This invention relates to new human monoclonal antibodies that react specifically with antigens associated with particular cancers and to the production of transformed B-cell lines derived from peripheral blood B-cells of actively immunized patients. This invention also relates to diagnostic procedures and cancer therapy using these monoclonal antibodies.
Currently available treatments for cancer, particularly radiation therapy and chemotherapy, are based upon the rationale that cancer cells are relatively more sensitive to these treatments than normal cells. However, severe toxicity for normal tissues imposes major limitations to these therapies. In contrast, antibody molecules exhibit exquisite specificity for their antigens. Researchers have therefore sought to isolate antibodies specific for cancer cells as the "long-sought `magic bullet` for cancer therapy" (Science, 1982, 216:283).
Antibodies are protein molecules normally synthesized by the B-cell lymphocytes produced by bone marrow and carried in the blood stream. For any antigen entering the body, i.e., any foreign molecule from a simple organic chemical to a complex protein, antibodies are produced which recognize and attach to that particular chemical structure. The unique chemical structure on the antigen to which a particular antibody can bind is referred to as an antigenic determinant or epitope. B-cell lymphocytes in the body, referred to as B-cells, lymphocytes, or leukocytes, exist as hundreds of millions of different genetically programmed cells, each producing an antibody specific for a different determinant. An antigen, which stimulates antibody production, can have several determinants on its surface. On encountering an antigen, a B-cell carrying on its surface an antibody specific for a determinant on that antigen will replicate. This clonal expansion results in many daughter cells that secrete that antibody into the blood stream.
Because of the specificity of antibodies in recognizing and binding to antigens, it was desired to produce antibodies in quantity that are specific for a single determinant, thus binding only to antigens or tissues having that particular determinant.
B-cells do not grow in a continuous culture unless they have been altered by hybridization with an "immortal" cell or by being transformed with either viral or tumor DNA. Monoclonal antibodies are produced by B-lymphocyte cell lines that have been transformed, either spontaneously or intentionally, with a lymphotropic virus such as Epstein-Barr Virus (EBV). Transformation can also be accomplished using other transforming agents, such as viral DNA and cellular DNA. These cells, unlike hybridoma cells, possess a normal human diploid number (46) of chromosomes.
Monoclonal antibodies are synthesized in pure form uncontaminated by other immunoglobulins. With monoclonal antibody producing cells it is possible to produce virtually unlimited quantities of an antibody that is specific for one determinant on a particular antigen.

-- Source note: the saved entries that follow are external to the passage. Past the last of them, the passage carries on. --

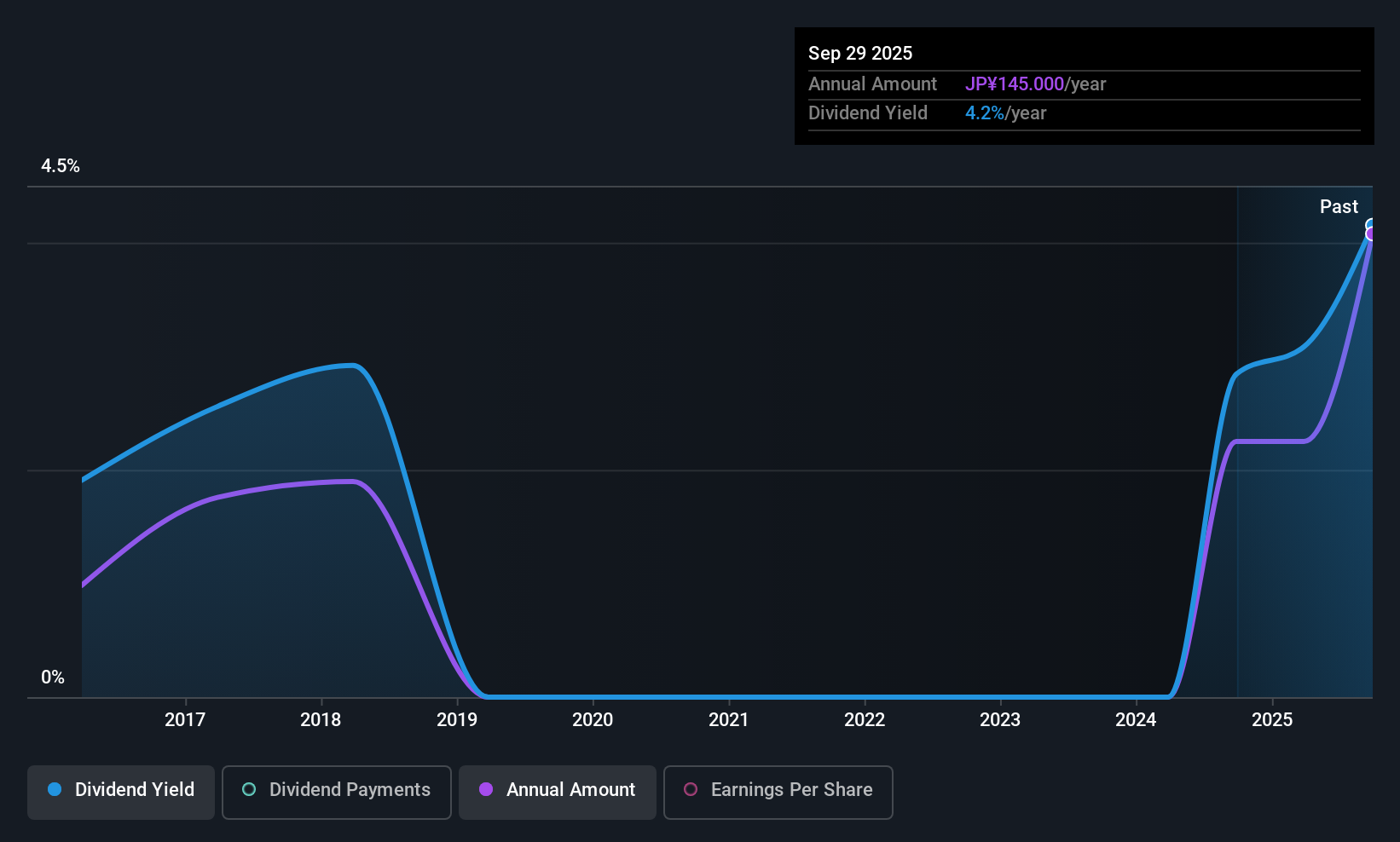Click the 2017 x-axis label
This screenshot has width=1400, height=842.
coord(185,720)
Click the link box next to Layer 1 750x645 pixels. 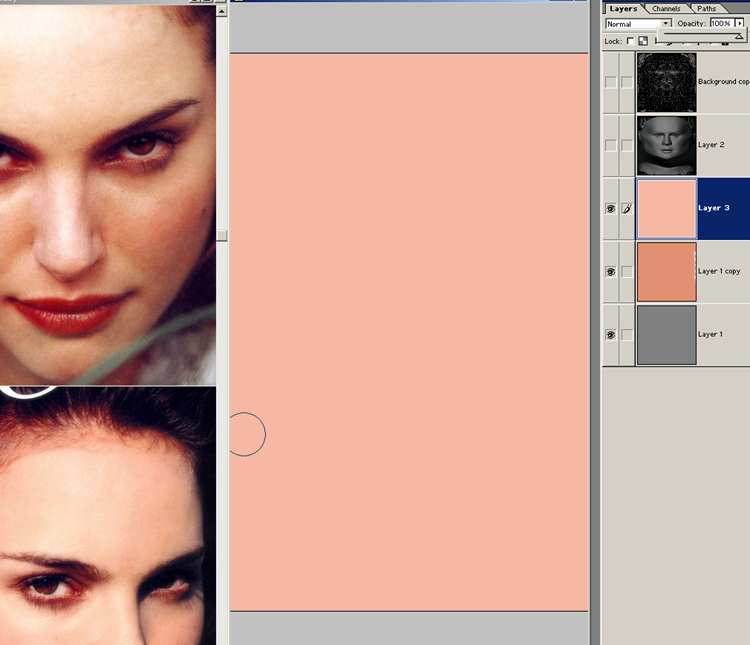click(x=627, y=335)
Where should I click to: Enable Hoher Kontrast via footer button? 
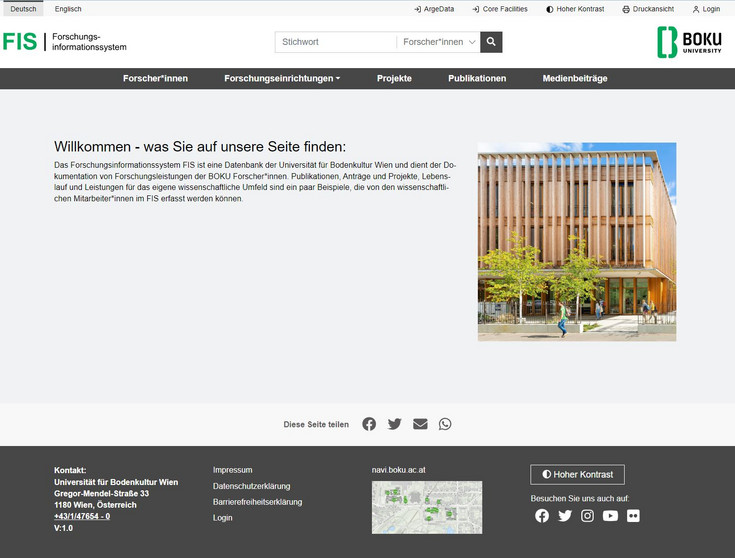pyautogui.click(x=577, y=475)
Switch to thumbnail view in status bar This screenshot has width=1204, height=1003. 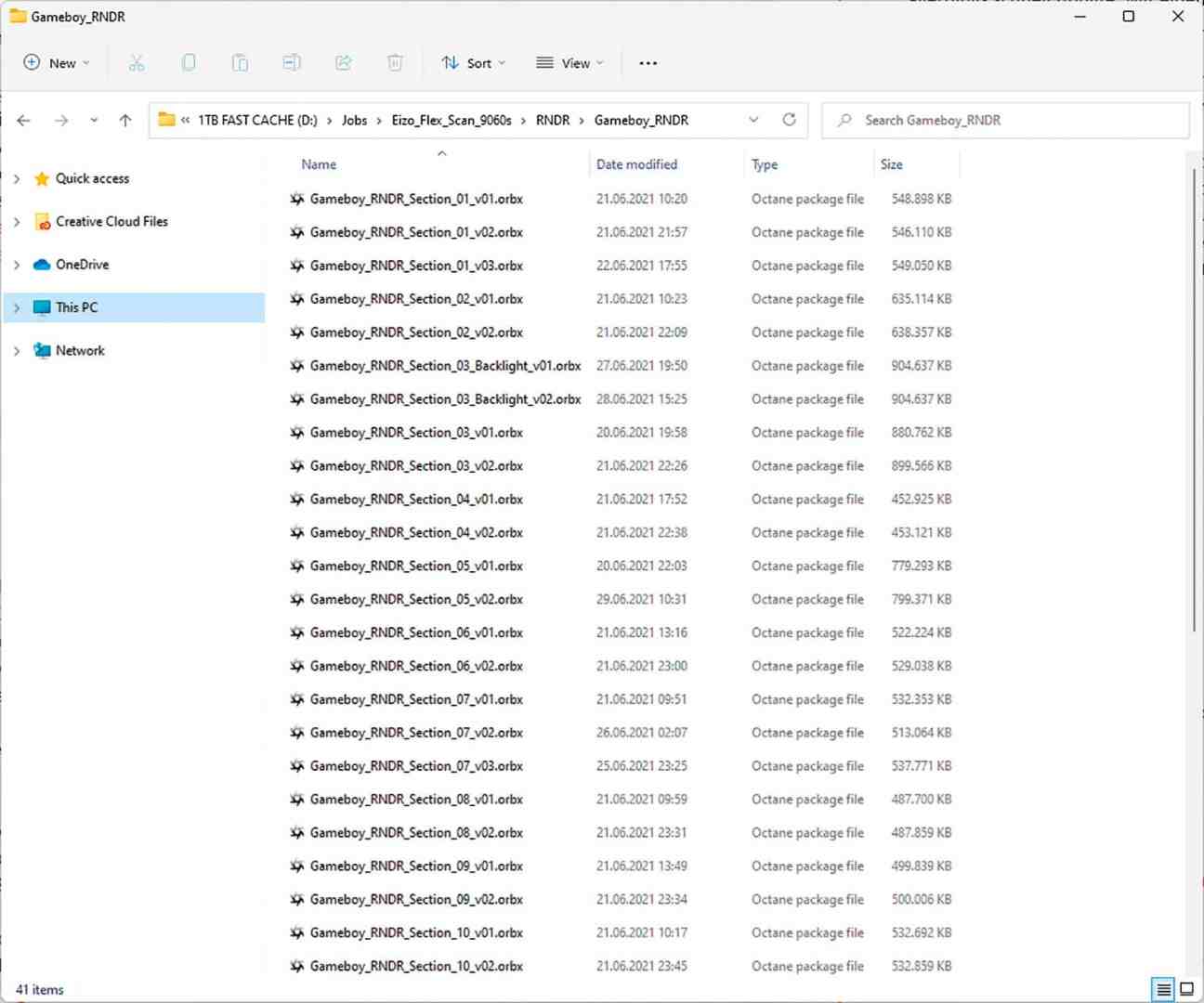coord(1186,989)
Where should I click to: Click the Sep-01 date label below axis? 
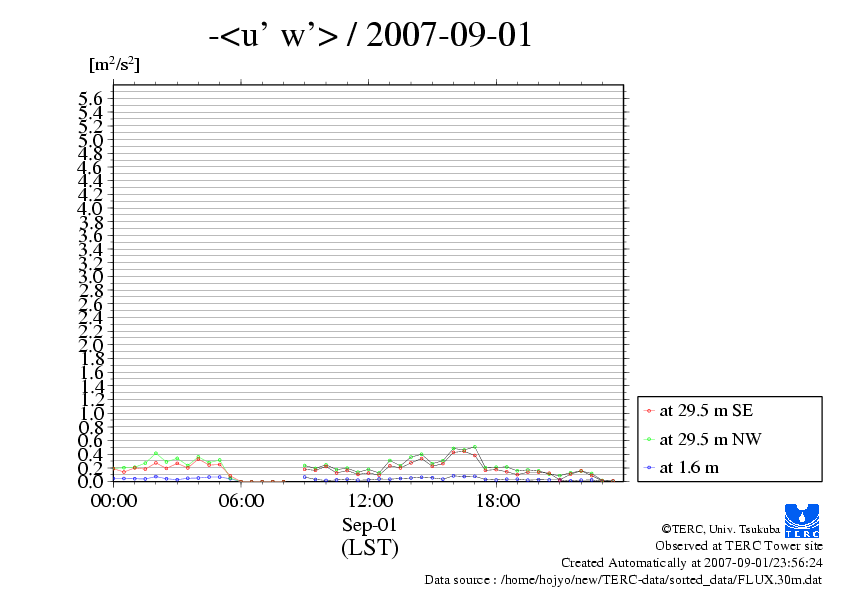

It has been believed that if antibodies specific for particular cancer cells were available, they could be used in various methods of treatment and diagnosis. Such antibodies could inactivate or kill particular tumor cells merely by attaching to the cell at the determinant for which they are specific. Alternatively, these antibodies may bind to the surface of effector lymphocytes or macrophages, converting them into tumor antigen-specific killer cells.
Monoclonal antibodies can also increase the specificity of chemotherapeutic drugs, toxins and radioactive isotopes, thus increasing their efficacy while decreasing their toxicity by being conjugated to them. In addition, antibodies conjugated with radionuclides or metallic tracers can be used for proton emission (PET) and nuclear magnetic resonance (NMR) imaging for in vivo diagnosis and localization of metastases. The antibodies can also be used for detecting the presence of tumor antigens in blood, as a diagnostic and/or prognostic test for cancer. Also, monoclonal antibodies can be used to isolate tumor antigens for potential use in a standardized vaccine.
In addition to the constant region, which is characteristic of the species, antibodies contain variable regions on both the heavy chain (V.sub.H) and the light chain (V.sub.L). These variable regions are the parts of the antibody that determine binding specificity and the variable region on every antibody that binds to a particular epitope is different from the variable regions on antibodies that bind to different epitopes. For the purpose of using antibody specificity to target drugs and radiometals for therapy and imaging, we believe that advantages can possibly be obtained by using only the portions of the antibodies active in binding for preparing immunoconjugates. Identifying and sequencing the complementarity determining regions of the heavy and light chains also provide information for synthesizing chimeric and multifunctional antibodies. For this reason, we isolated and sequenced the variable regions and determined the regions in the sequence that function to bind epitopes.